Birdy Grey upended the average price for a bridesmaid dress, which was $165 when they entered the market. The company has also branched into selling other wedding needs, including shoes, bags and other gifts and accessories associated with the big day.
“We’re in economic times where bridesmaids do not want to pay $300 for their dresses and the bride is not paying for them,” said Metchek. “I think this is truly shopping in a different way, the opportunity to go through a bride’s magazine, see the looks they like, things that are thousands of dollars, and go to this website and see something similar for $90.”
The company manufactures the dresses in East Asia and said it is experiencing 25% year-over-year growth.
Birdy Grey launched prior to the pandemic; the pandemic slowed growth but didn’t stifle it. Brides, for the most part, postponed weddings without canceling, meaning bridesmaids still kept ahold of their dresses, said Ashauer.
Not only is the Birdy Grey shopping experience online, but the company’s operations are also largely remote. The company is headquartered downtown and also maintains a New York office. But the company has found that attracting and retaining talent requires it to have work-from-home options.
“We founded the company with the intention that we would have a kind of flexibility in working, which turns out to be a great model because we have a predominantly female team,” said Ashauer. “A lot of us are moms and I feel like having this really flexible work-at-home model was great for attracting and retaining really strong female talent.”

* Record set *
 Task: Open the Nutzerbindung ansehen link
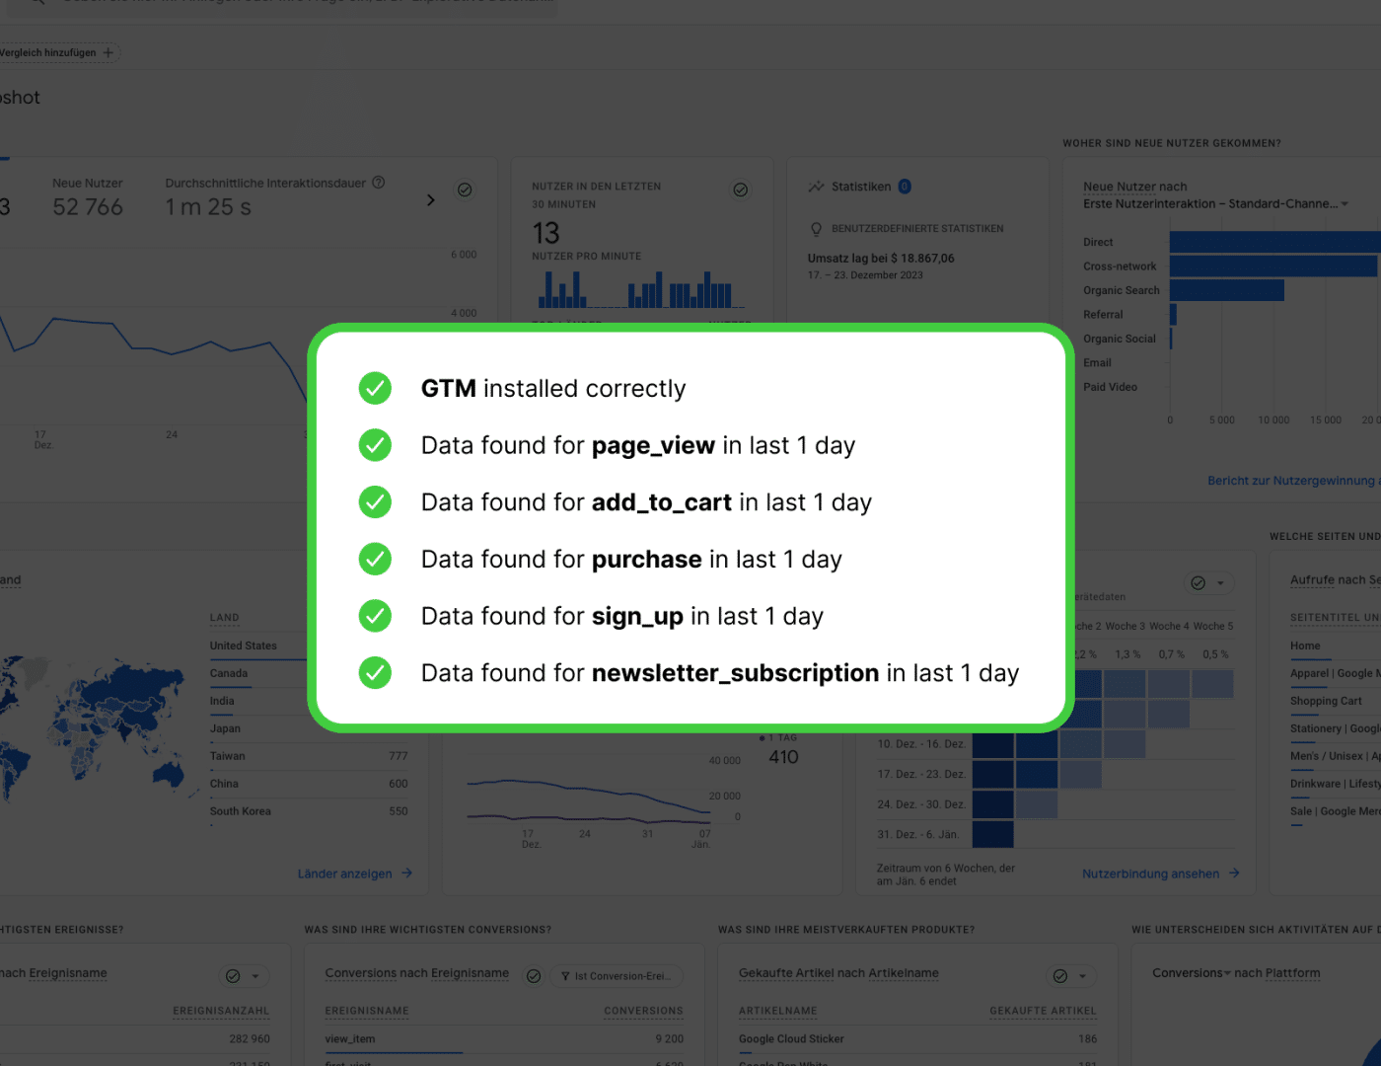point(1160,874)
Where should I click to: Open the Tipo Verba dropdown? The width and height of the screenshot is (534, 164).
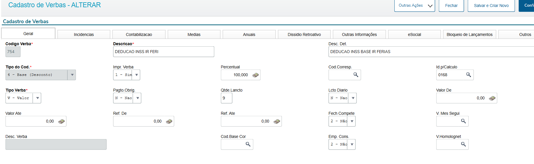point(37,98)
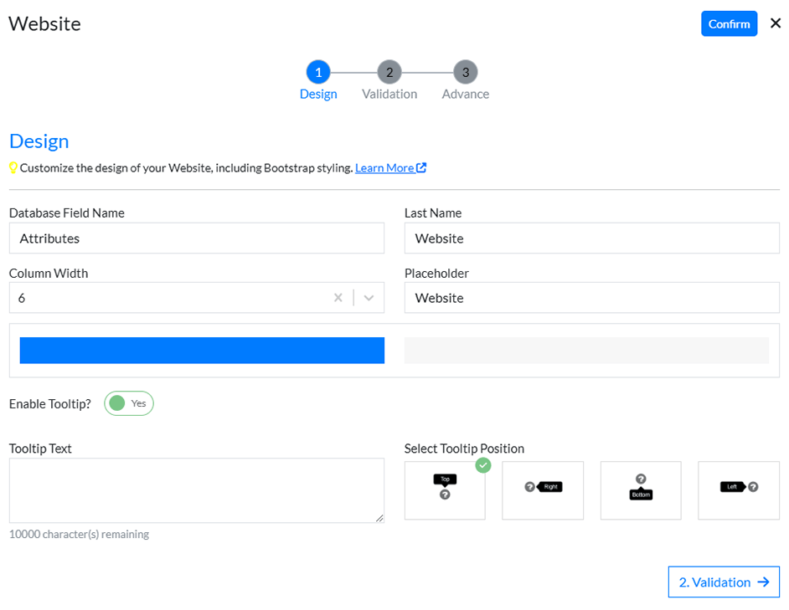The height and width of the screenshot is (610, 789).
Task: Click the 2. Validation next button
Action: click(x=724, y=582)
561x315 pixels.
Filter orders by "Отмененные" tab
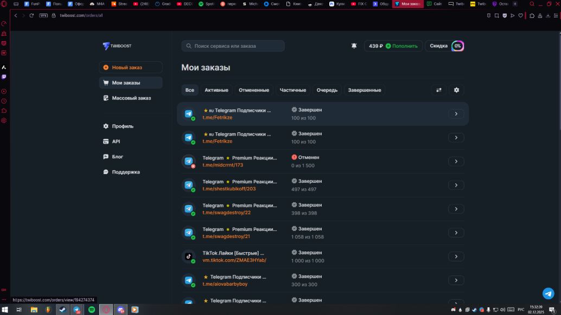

* Explore the material *
**A)** Answer these questions using the Birdy Grey passage above:
(i) What was the average price of a bridesmaid dress when Birdy Grey entered the market?
(ii) Where does the company manufacture its dresses?
(iii) In which city does the company keep an office besides its downtown headquarters?
**B)** List every dollar amount in the Birdy Grey passage that is written with a dollar sign.
**C)** Write out the part of the Birdy Grey passage starting at "The company manufactures" and ending at "have work-from-home options.".

* Exercise responses *
**A)**
(i) $165
(ii) East Asia
(iii) New York

**B)**
$165
$300
$90

**C)**
The company manufactures the dresses in East Asia and said it is experiencing 25% year-over-year growth.
Birdy Grey launched prior to the pandemic; the pandemic slowed growth but didn’t stifle it. Brides, for the most part, postponed weddings without canceling, meaning bridesmaids still kept ahold of their dresses, said Ashauer.
Not only is the Birdy Grey shopping experience online, but the company’s operations are also largely remote. The company is headquartered downtown and also maintains a New York office. But the company has found that attracting and retaining talent requires it to have work-from-home options.